◆ **WORK TASK**:
The output must start at the line containing "Download report via PDF button" in the records below and stop at the last line, matching each line exactly and leaving out every picture.

=== SUPPLIED MATERIAL ===

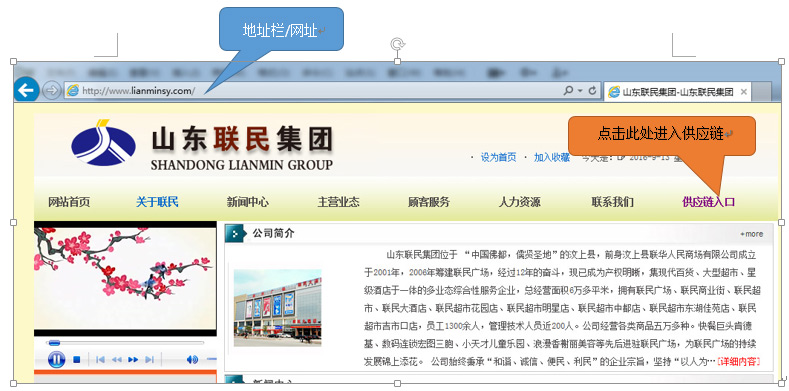Pause the video with the pause button

point(56,359)
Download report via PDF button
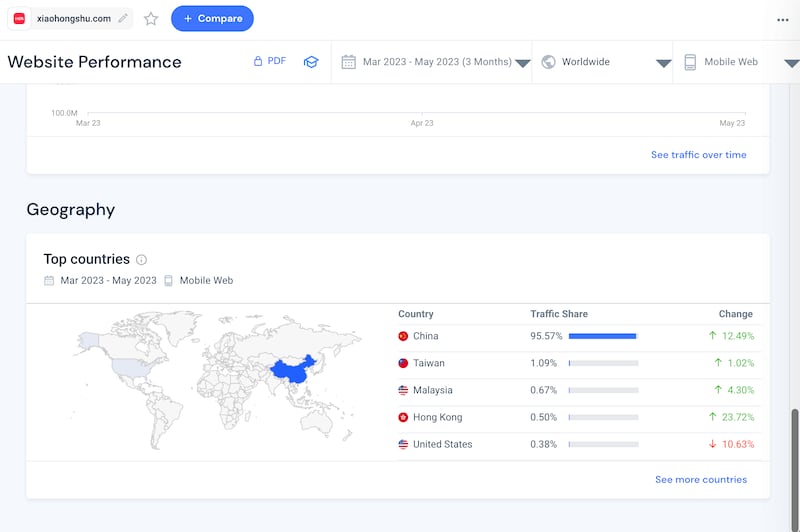 tap(268, 61)
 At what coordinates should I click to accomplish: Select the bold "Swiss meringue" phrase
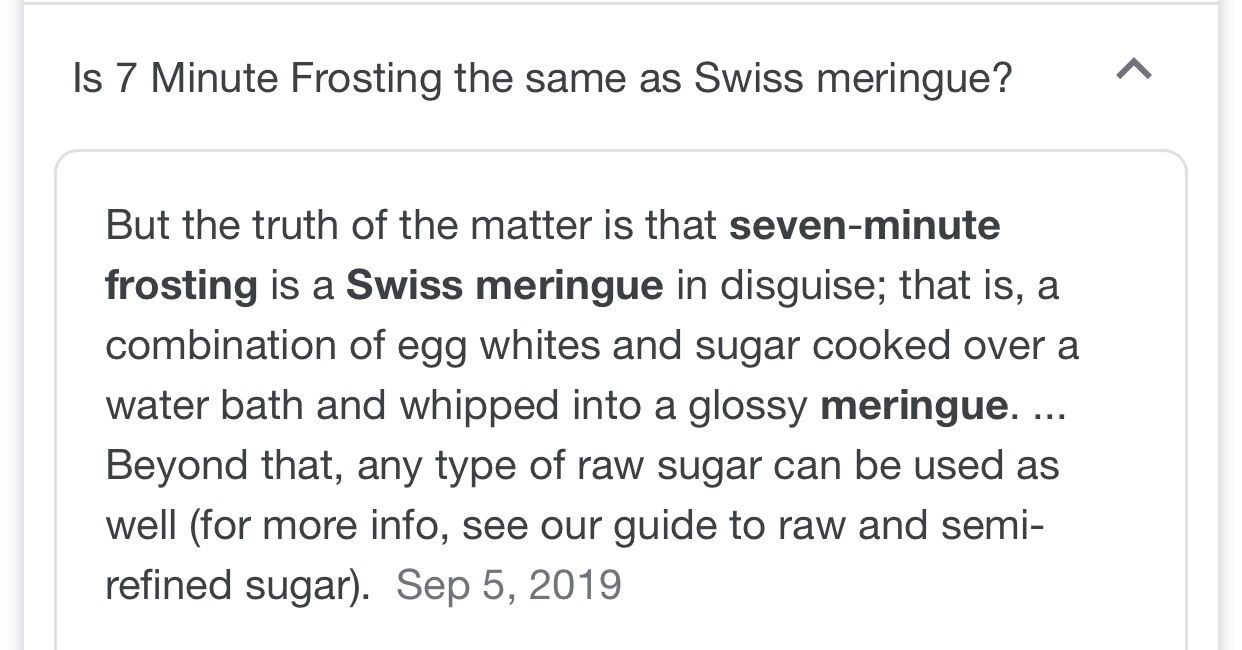tap(504, 286)
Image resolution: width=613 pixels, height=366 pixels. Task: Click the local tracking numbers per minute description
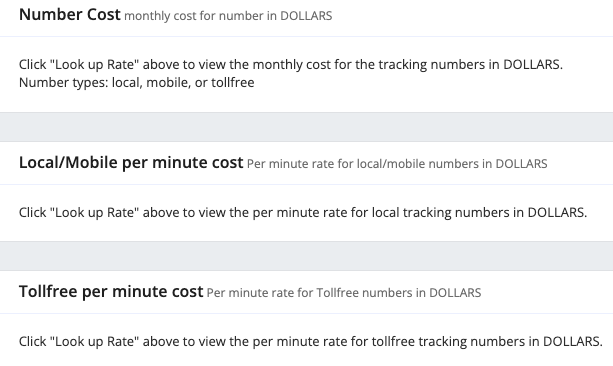(x=303, y=213)
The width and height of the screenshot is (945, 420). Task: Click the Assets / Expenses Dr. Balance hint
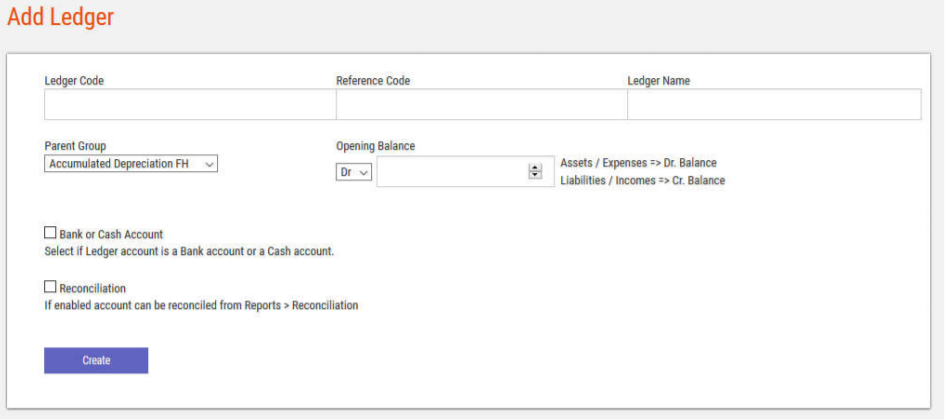pos(638,163)
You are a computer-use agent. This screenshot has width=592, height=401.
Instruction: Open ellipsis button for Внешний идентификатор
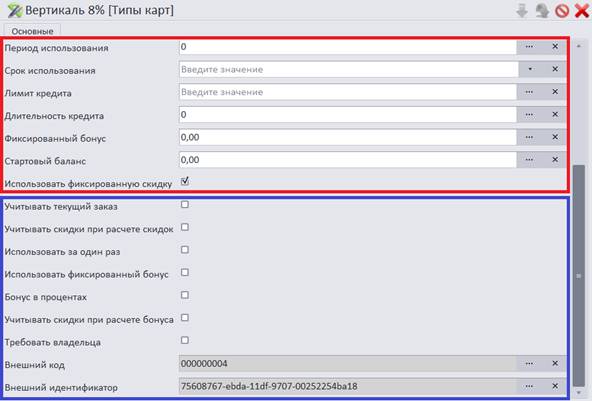[x=529, y=386]
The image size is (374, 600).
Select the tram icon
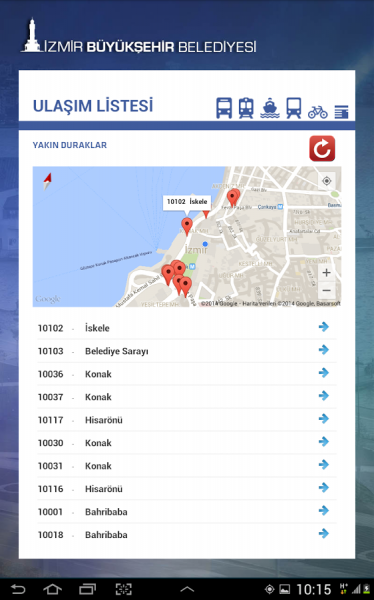click(x=294, y=108)
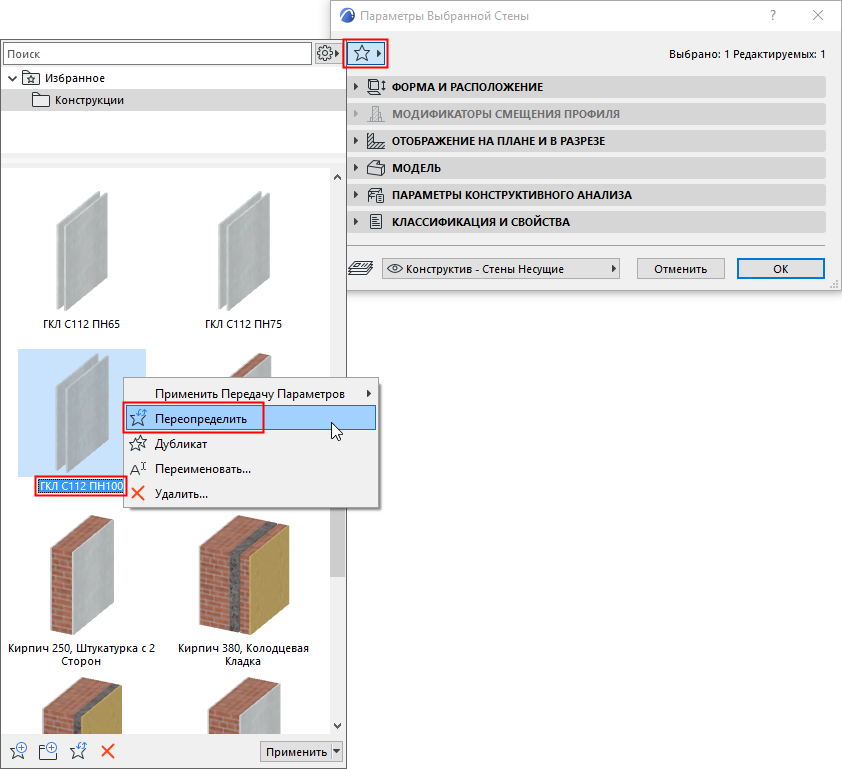
Task: Collapse the Избранное tree node
Action: pyautogui.click(x=12, y=77)
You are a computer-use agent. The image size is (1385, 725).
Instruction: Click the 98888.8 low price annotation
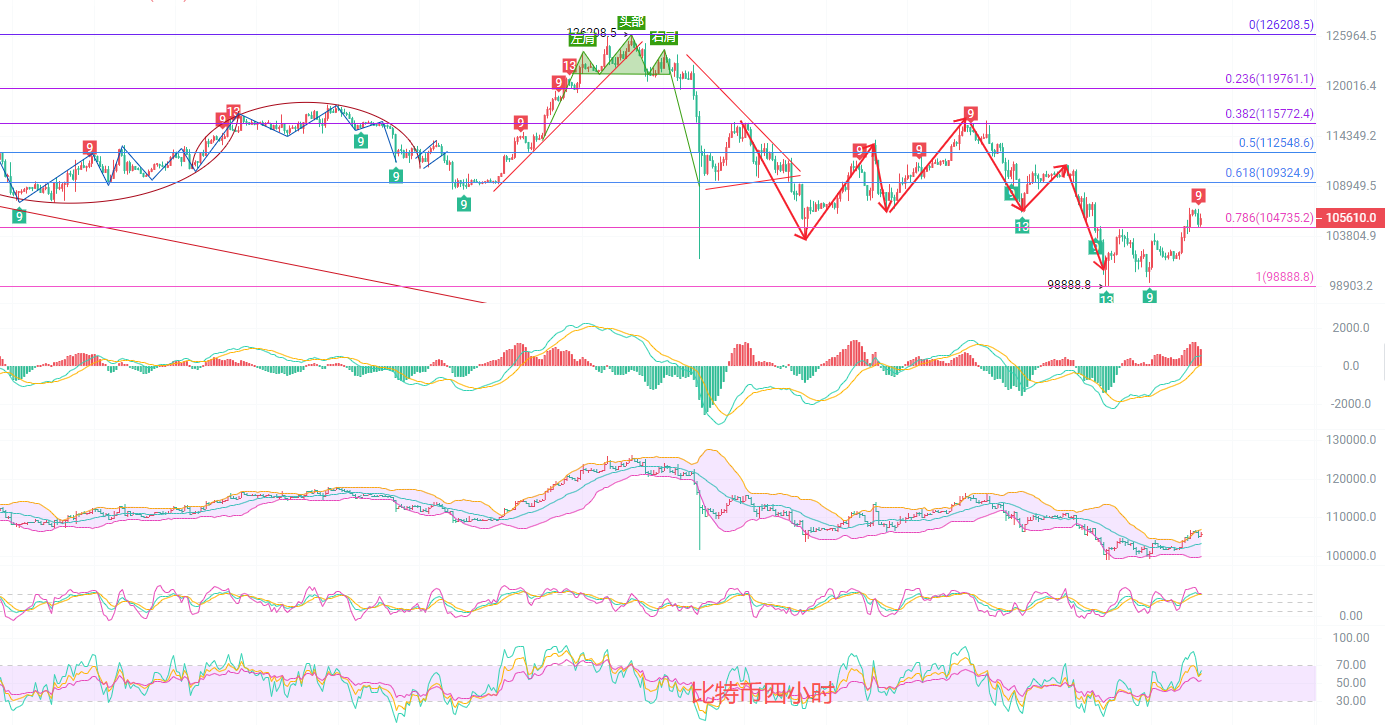[1068, 284]
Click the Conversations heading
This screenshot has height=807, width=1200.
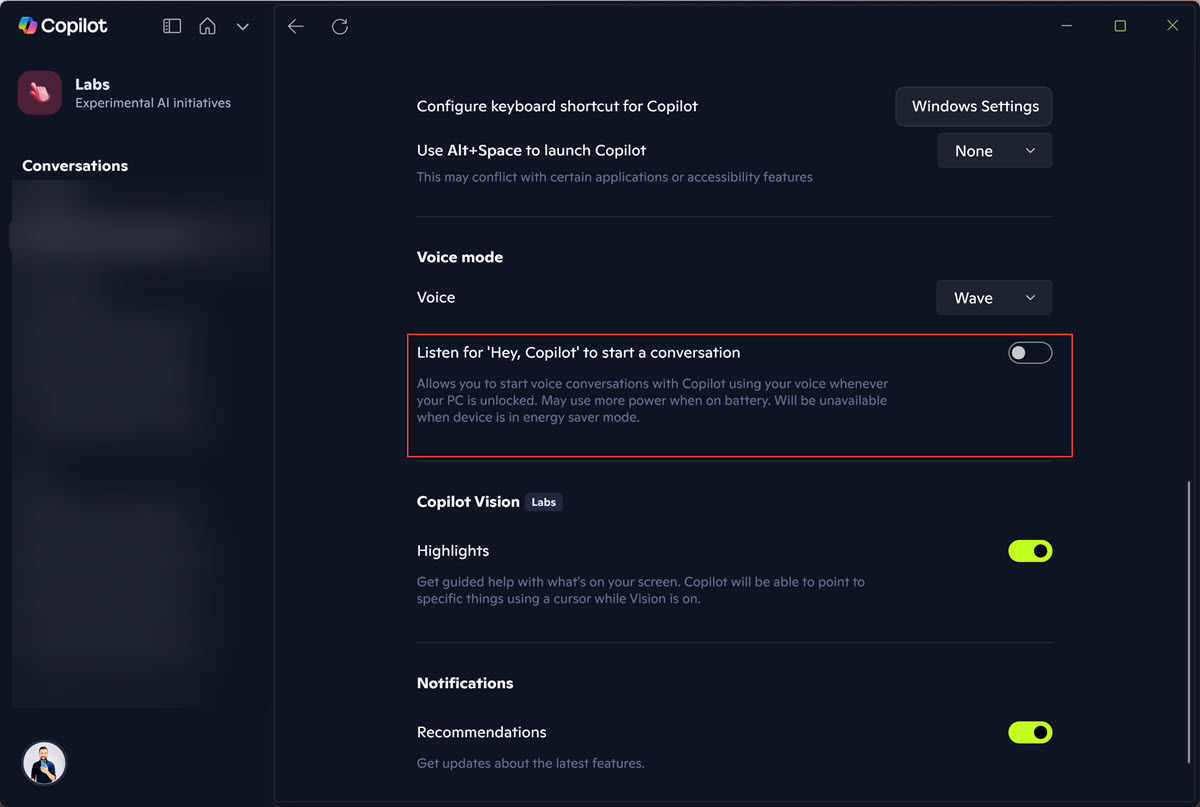coord(75,166)
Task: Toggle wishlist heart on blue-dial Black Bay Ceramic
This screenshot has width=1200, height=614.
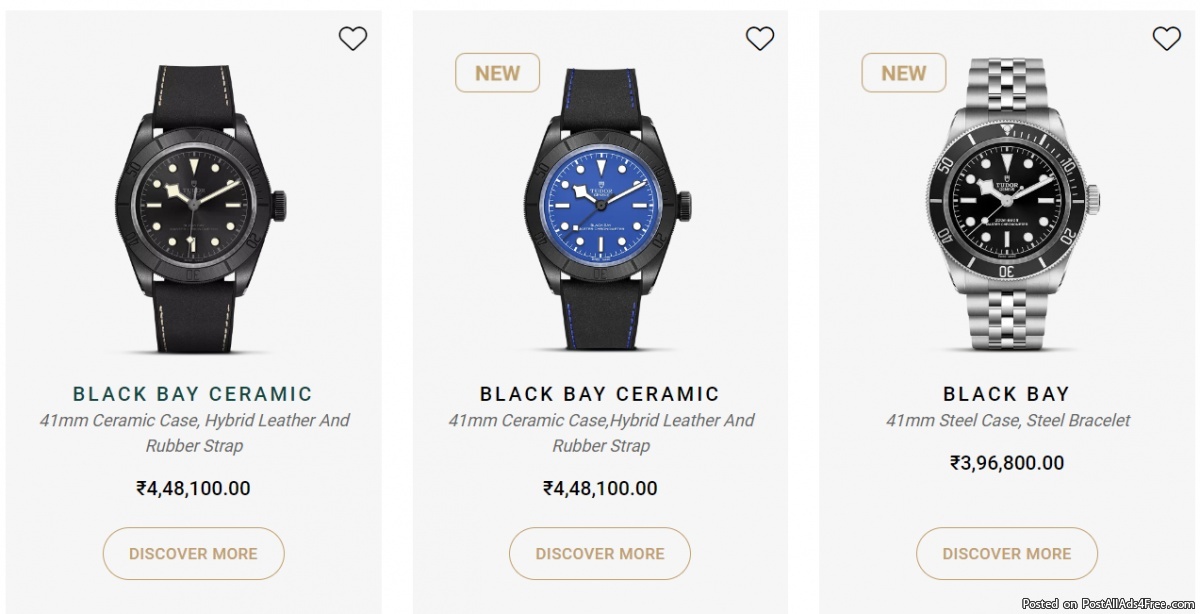Action: pyautogui.click(x=760, y=39)
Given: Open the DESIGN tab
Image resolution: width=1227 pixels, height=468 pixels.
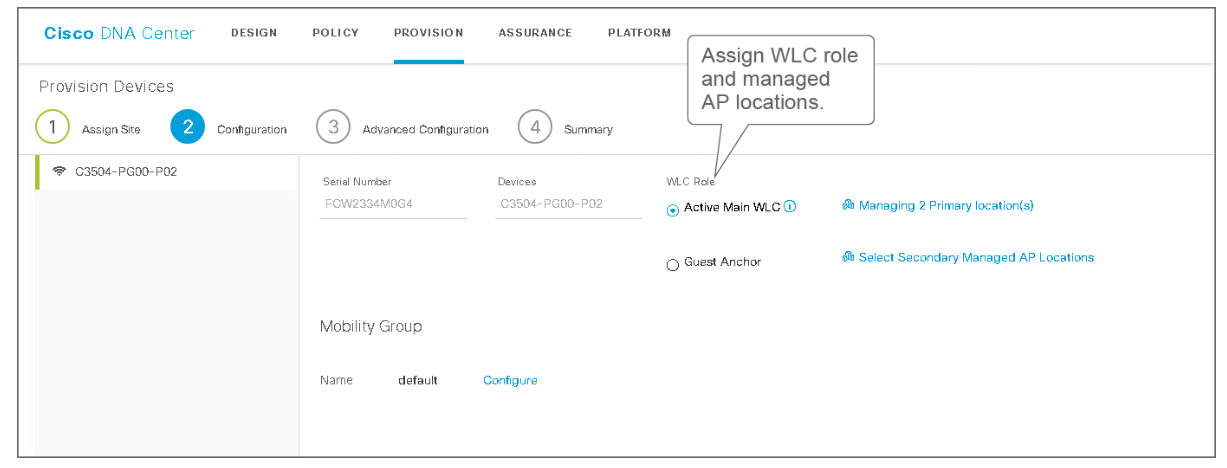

===

◆ **SOLVED EXERCISE**:
Download report via PDF button
 tap(268, 61)
 At what coordinates should I click to accomplish: Select the bold "Swiss meringue" phrase
tap(504, 286)
Image resolution: width=613 pixels, height=366 pixels. Task: Click the local tracking numbers per minute description
(x=303, y=213)
The width and height of the screenshot is (945, 420). Task: Click the Assets / Expenses Dr. Balance hint
pos(638,163)
You are a computer-use agent. This screenshot has width=592, height=401.
Instruction: Open ellipsis button for Внешний идентификатор
[x=529, y=386]
The image size is (374, 600).
Select the tram icon
click(x=294, y=108)
Task: Collapse the Избранное tree node
Action: pyautogui.click(x=12, y=77)
You are a computer-use agent. The image size is (1385, 725).
Instruction: Click the 98888.8 low price annotation
[1068, 284]
Click the Conversations heading
This screenshot has height=807, width=1200.
coord(75,166)
Task: Toggle wishlist heart on blue-dial Black Bay Ceramic
This screenshot has width=1200, height=614.
Action: pyautogui.click(x=760, y=39)
Given: Open the DESIGN tab
Image resolution: width=1227 pixels, height=468 pixels.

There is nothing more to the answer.